I was descending the stairs and came into the dim-lit living room, which was unusually very quiet. My eyes searched around, I couldn't find mother or anyone else. My hands were filled with sets of brushes and I was heading outside to my painting room to paint. Subsequently, or perhaps it was the effect of my love for him, I heard Hamad call my name. His voice was distanced like he was calling me from outside.

I rushed to the door, assuming he'd be in the men's Majlis, but he wasn't there. Confused, I now headed to the garden, bare foot with my hair falling on my shoulders; the light breeze teased them with every step I took.

At last I spotted him, standing in the middle of the garden with his back to me. I slowed my pace, slightly panting. "There you are." I sputtered. He didn't reply, only turned to me and that was all that took to shake me to my core. The mountain that I was seconds ago, transformed into fragile sand dunes, and if the wind blew any harder, it'd take me away with it.

The pair of eyes that now stared at me didn't belong to Hamad, instead they were those eyes that illuminated my dreams, eyes that planted joy and awakened the rainbow. He shone like ice against the afternoon sun, and was dressed in white just like the first day I had ever seen him. Zayed remained silent and didn't greet me with a nod, the way he usually does.

I waited for him to say something because his words were a treasure, but his silence was his lock and unfortunately he seems to have lost the key.

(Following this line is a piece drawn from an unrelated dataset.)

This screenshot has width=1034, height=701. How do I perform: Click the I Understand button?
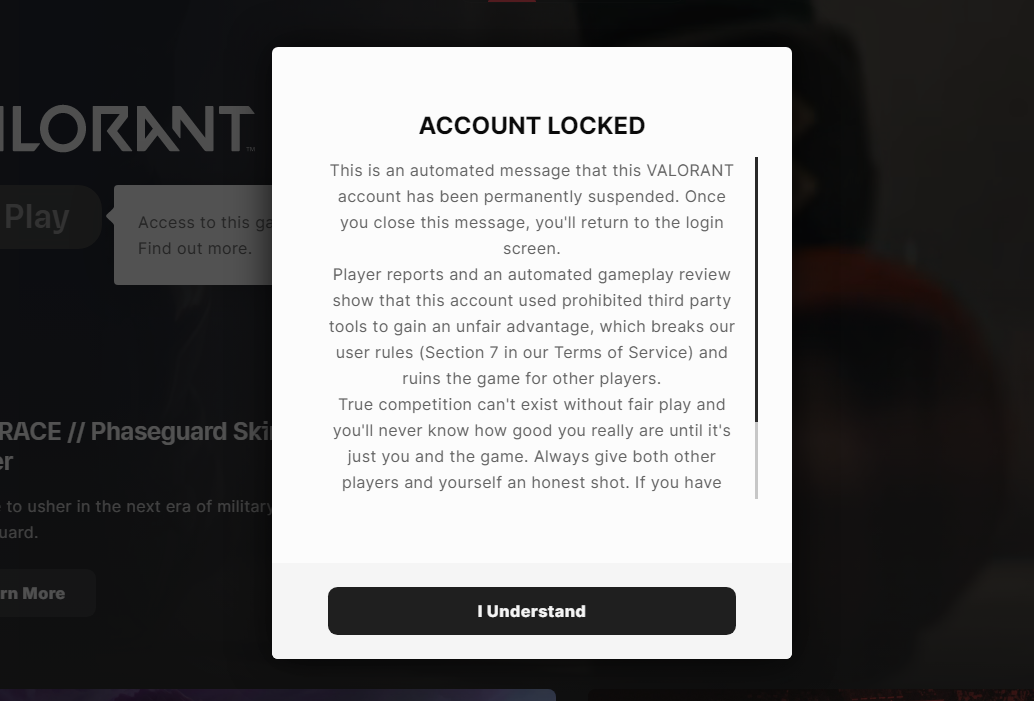pos(531,611)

A while later; he took his amber eyes away from me and looked around at the flowers in our garden. There were too many roses and jasmines in our house that I noticed for the first time. They weren't there yesterday. Suddenly, an eerie feeling grew in my heart. I watched as he ignored me which made me sad. I wanted to hear his voice, at least one word. I yearn to hear his voice when the noises slumber down every night. Since he is the son of happiness, the master of spring, the moon of the desert, my prince my king.

"Were you looking for me?" I attempted to converse with him. This made him turn to face me. His eyes bore mine and I was drowning deeper and deeper in them when I came back to life.

~*♥*

I opened my eyes realizing it had been a dream, and blinked several times. I wasn't breathing for a while, my heartbeats ran against time and my head felt heavy. I was unable to comprehend what I had just seen. What is wrong with me? How can I dream this way about him?

Releasing the breath that I had caught, I sat up and turned on the bed-side lamp. During the seconds my eyes adjusted with the light, I imagined him standing in my room, but as I fully recovered, his image disappeared. However, it still dwelled in my brain, a new and young memory.

To some degree, I was embarrassed and irritated, but mostly I was amazed. I cursed myself under my breath for admiring him so affectionately in my dream. Had I no modesty or any pride? In my life, never have I ever been eager to see his face let alone listening to his voice. I hardly remembered how it sounded like. And now, here I am dreaming and thinking about him every night, he's been the owner of all my thoughts lately. Wonder if I have been on his mind at all!

~*♥*

1:30 PM

Hesitant and wary, I watched mother cook in the kitchen, and was unable to approach her. I stood leaning at the door and played with the hem of my sleeve, not uttering a word. She was neglectful of my presence until, at length, when I gathered my courage and entered, which caught her attention. She passed me a warm smile and I am not sure if I returned it. I was too preoccupied with my disordered thoughts.